QUOTED TEXT:
[Begin]
A dynamically typed register allocator
Earlier this month I presented an assembler written in Lever. Now I have a register allocator for it. I implemented iterated register coalescing and I am going to use it for allocating GPR, SSE registers and the spilled variables of the same size and type.
lib/backend.lc implements that algorithm and it reads very much like the pseudocode in the paper, except that all the details about how it translates into the practice are present.
Motivation
The register allocation is the first step in making an optimized assembly program more portable and more convenient to produce.
With register allocation we no longer have to assign a specific register for every variable. Already dropping this details makes the assembly programming much more tolerable.
Portability is improved because register allocation allows us to vanish the details of the calling conventions. Register allocation is required that we can run the same code on Windows and Linux without having to come up with our own ABI.
[End]
TO-DO LIST:
**a)** Do these statements agree with the post on the register allocator? (i) The allocator uses iterated register coalescing. (ii) The code in lib/backend.lc reads nothing like the pseudocode in the paper. (iii) With register allocation, running the same code on Windows and Linux requires coming up with one's own ABI. For each, answer yes or no and quote the deciding words.
**b)** Could you update the register allocator post from "lib/backend.lc implements that" up to and including "much more tolerable.", with "pseudocode" replaced by "description"?
**c)** What comes next in the post on the register allocator? Continue it from the point where it stops.

Screen grounding examples:
[Begin]
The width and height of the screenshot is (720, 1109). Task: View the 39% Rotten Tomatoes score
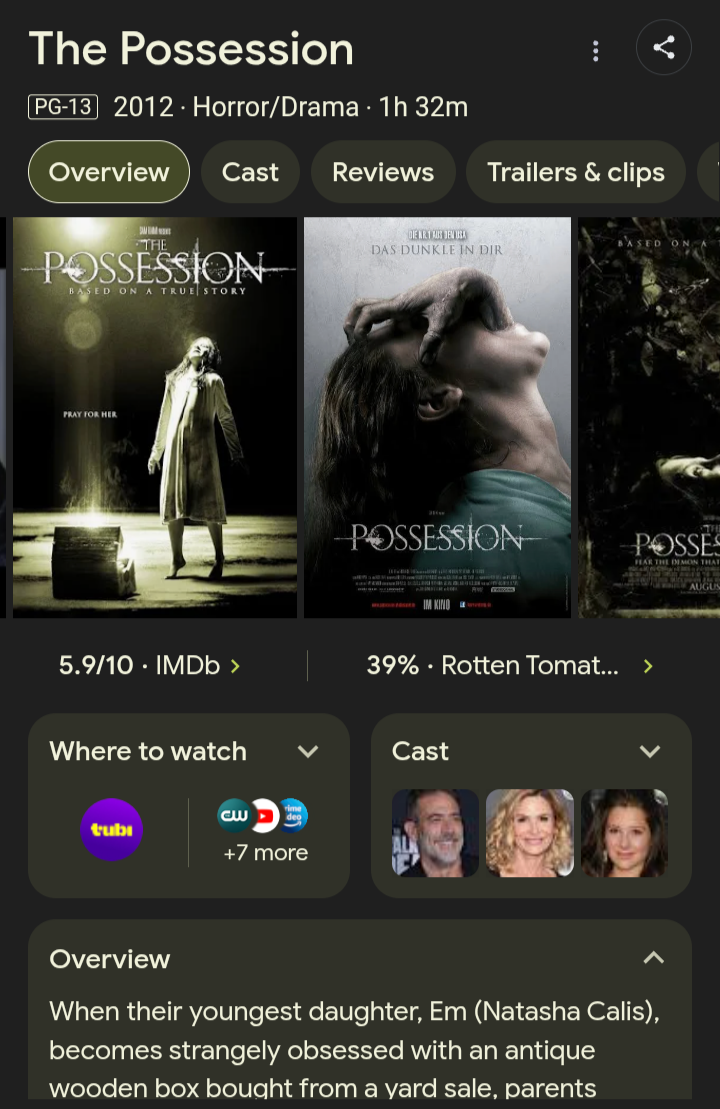[492, 666]
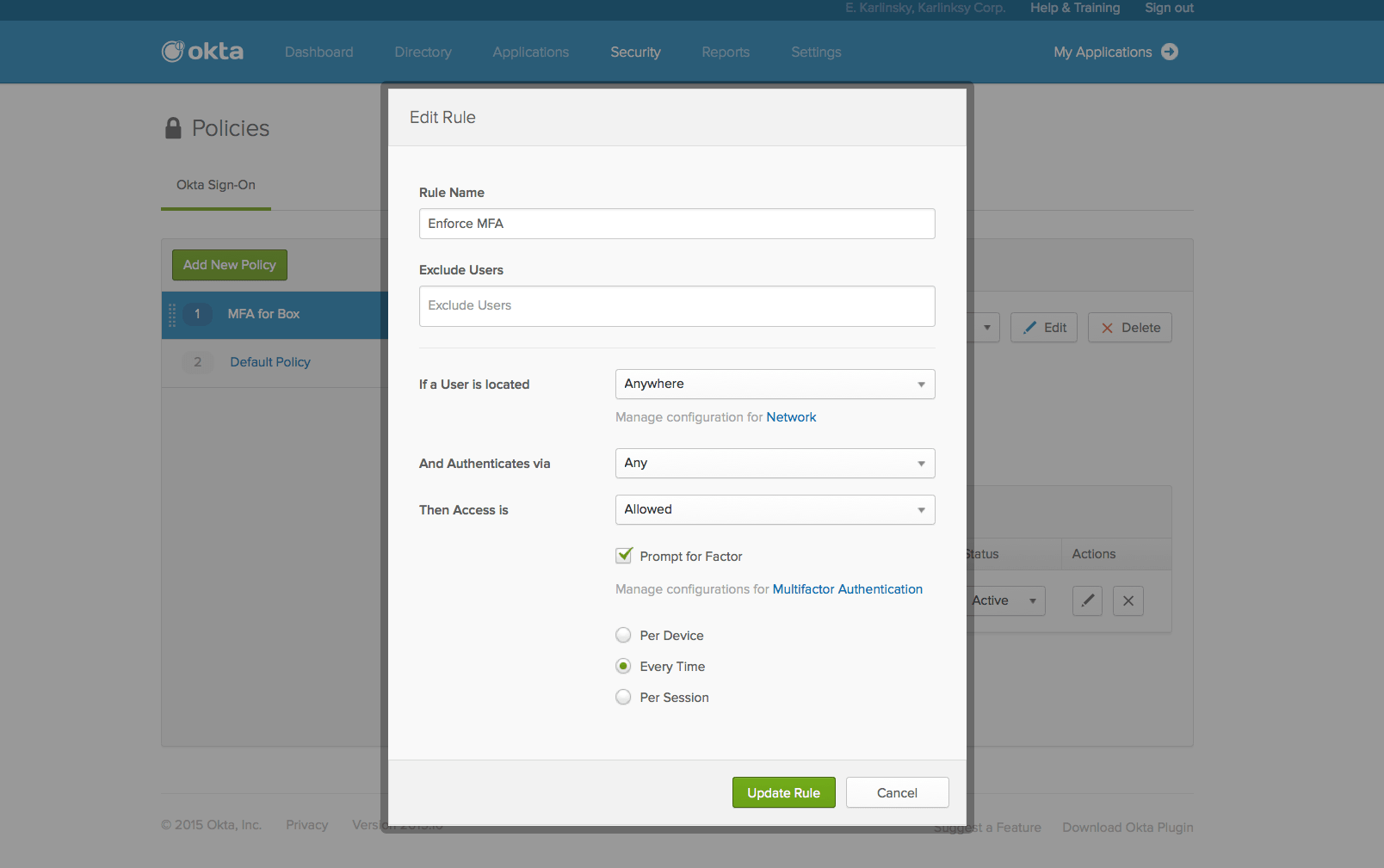Screen dimensions: 1384x868
Task: Focus the Exclude Users input box
Action: click(x=677, y=306)
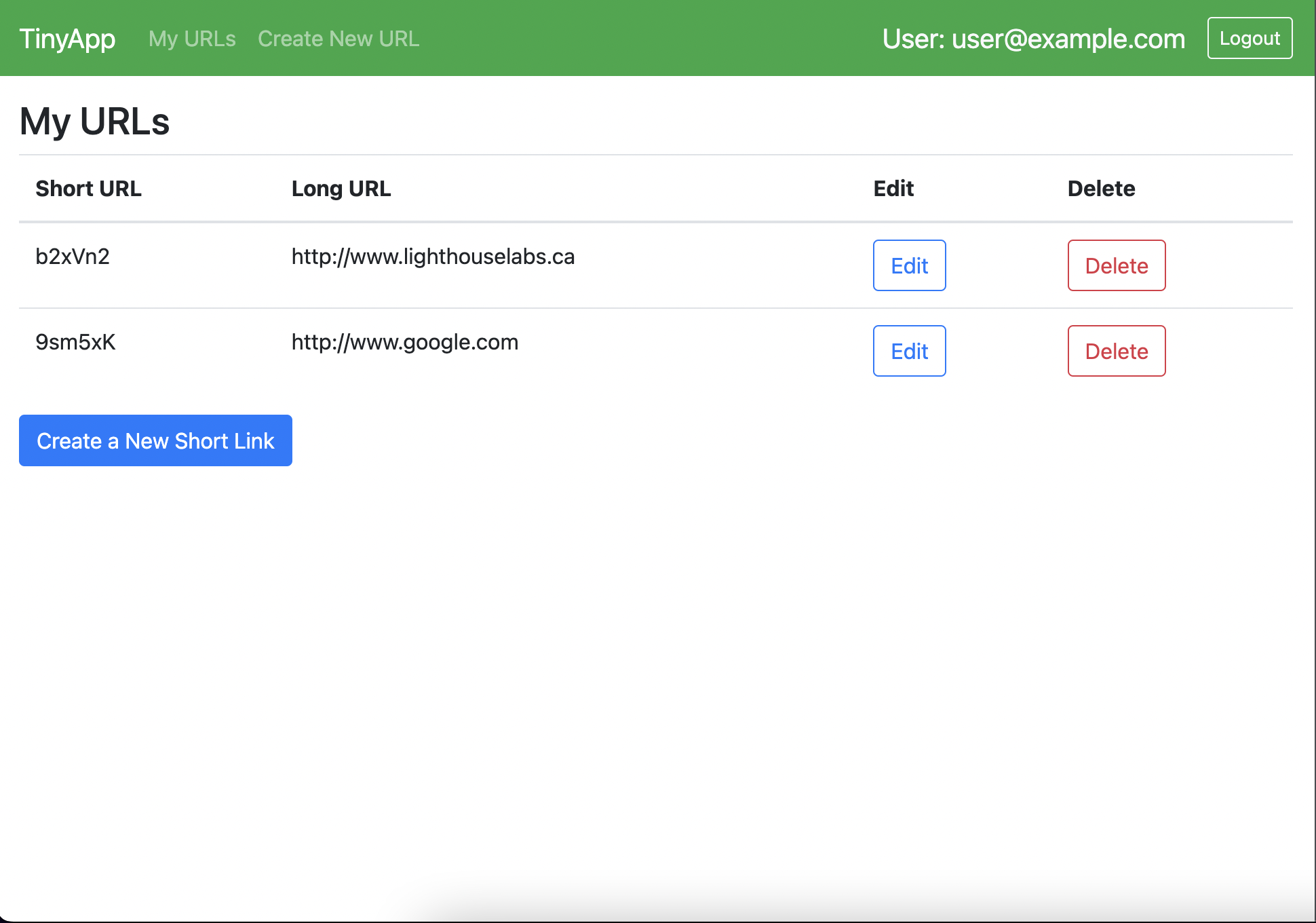Click the Delete column header
Viewport: 1316px width, 923px height.
click(x=1101, y=189)
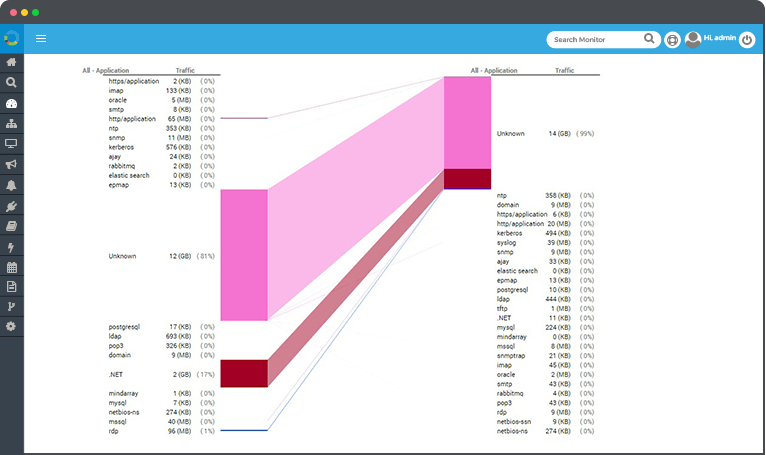This screenshot has height=455, width=766.
Task: Click the power logout button
Action: click(746, 40)
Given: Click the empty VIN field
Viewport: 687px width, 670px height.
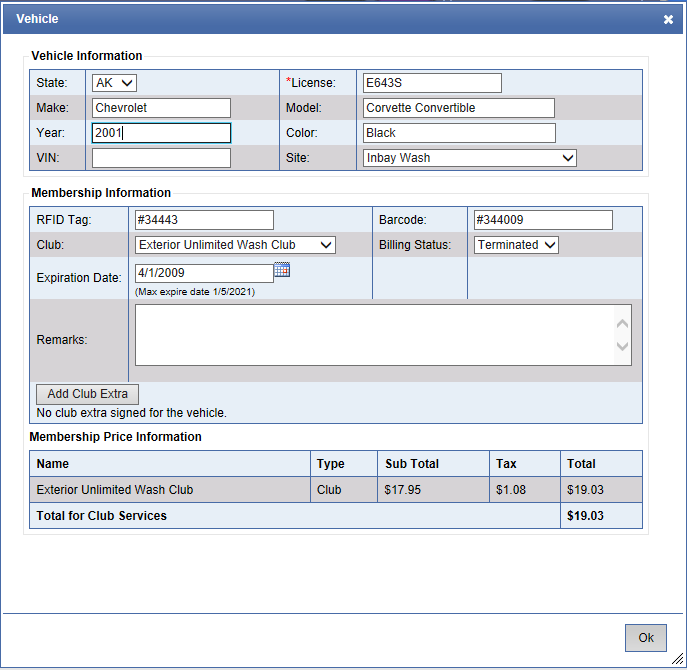Looking at the screenshot, I should point(161,158).
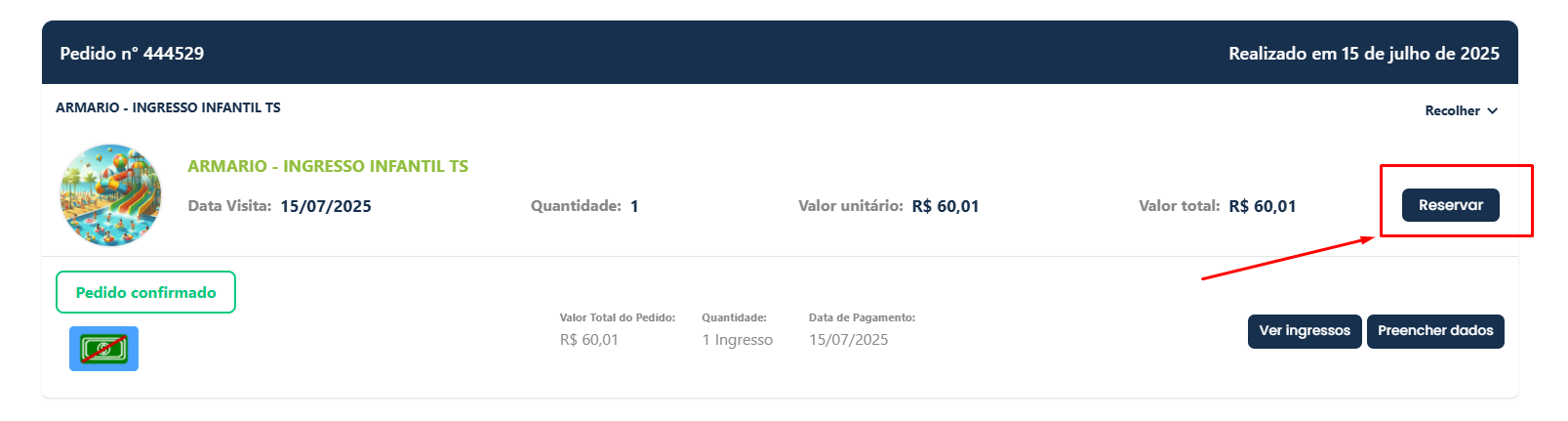Click the Valor total R$ 60,01 amount
This screenshot has width=1568, height=421.
coord(1262,206)
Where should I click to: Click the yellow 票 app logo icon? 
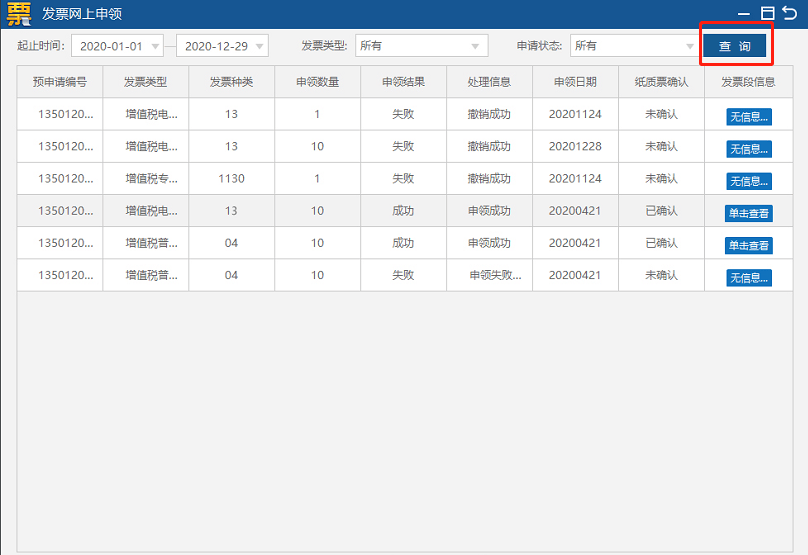pos(19,14)
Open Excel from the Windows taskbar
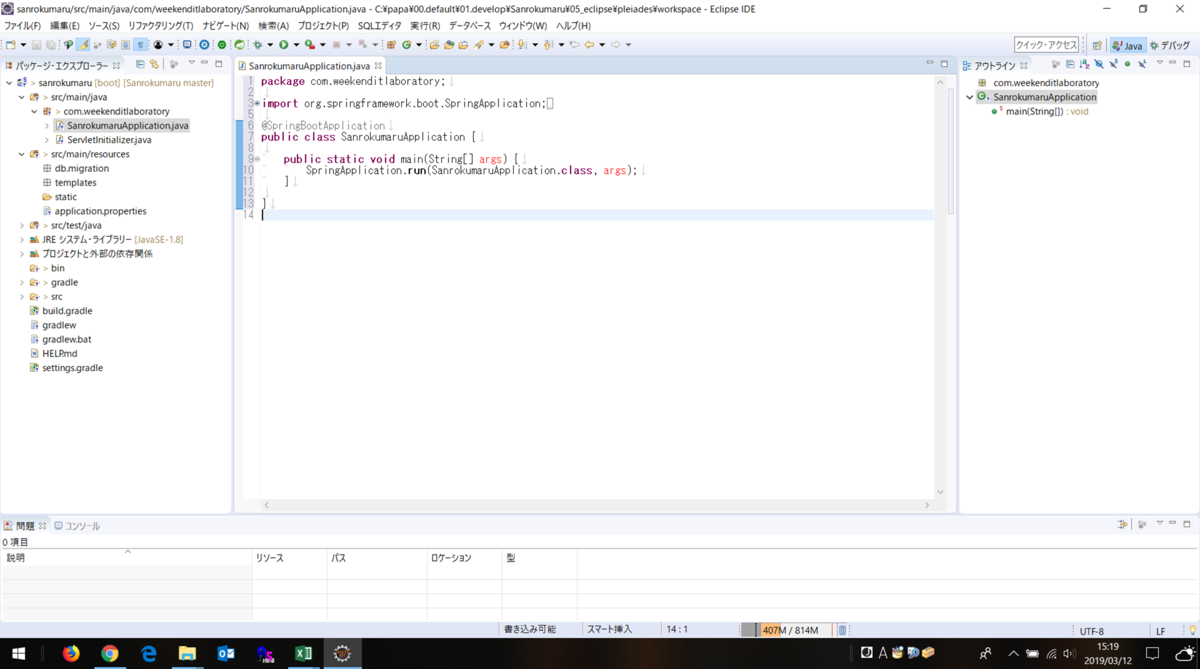This screenshot has height=669, width=1200. 304,655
[End]
SET OF ANSWERS:
**a)**
(i) Yes: "I implemented iterated register coalescing"
(ii) No: "it reads very much like the pseudocode in the paper"
(iii) No: "without having to come up with our own ABI"

**b)**
lib/backend.lc implements that algorithm and it reads very much like the description in the paper, except that all the details about how it translates into the practice are present.
Motivation
The register allocation is the first step in making an optimized assembly program more portable and more convenient to produce.
With register allocation we no longer have to assign a specific register for every variable. Already dropping this details makes the assembly programming much more tolerable.

**c)**
Benchmark
Because there's a practical reason why I am doing this, it is interesting to know whether we gain anything by compiling our code. If JIT was running as fast as the compiled code, there would be no point in having a compiling step. Unfortunately this is not the case.
I wrote a benchmark program that plots 20000 non-overlapping circles into an array. Roughly 900 randomly generated circles are discarded. My assembly optimizations attempts focused at the inner loop.
The interpreted version in JIT takes 12 seconds to complete. The assembly version runs in 0.7, and it takes only 0.9 seconds even if we did not coalesce the moves. So it means there can be as much as 10x speed difference between JIT code and optimized assembly. It sounds a lot but the difference used to be a lot more between Python and C.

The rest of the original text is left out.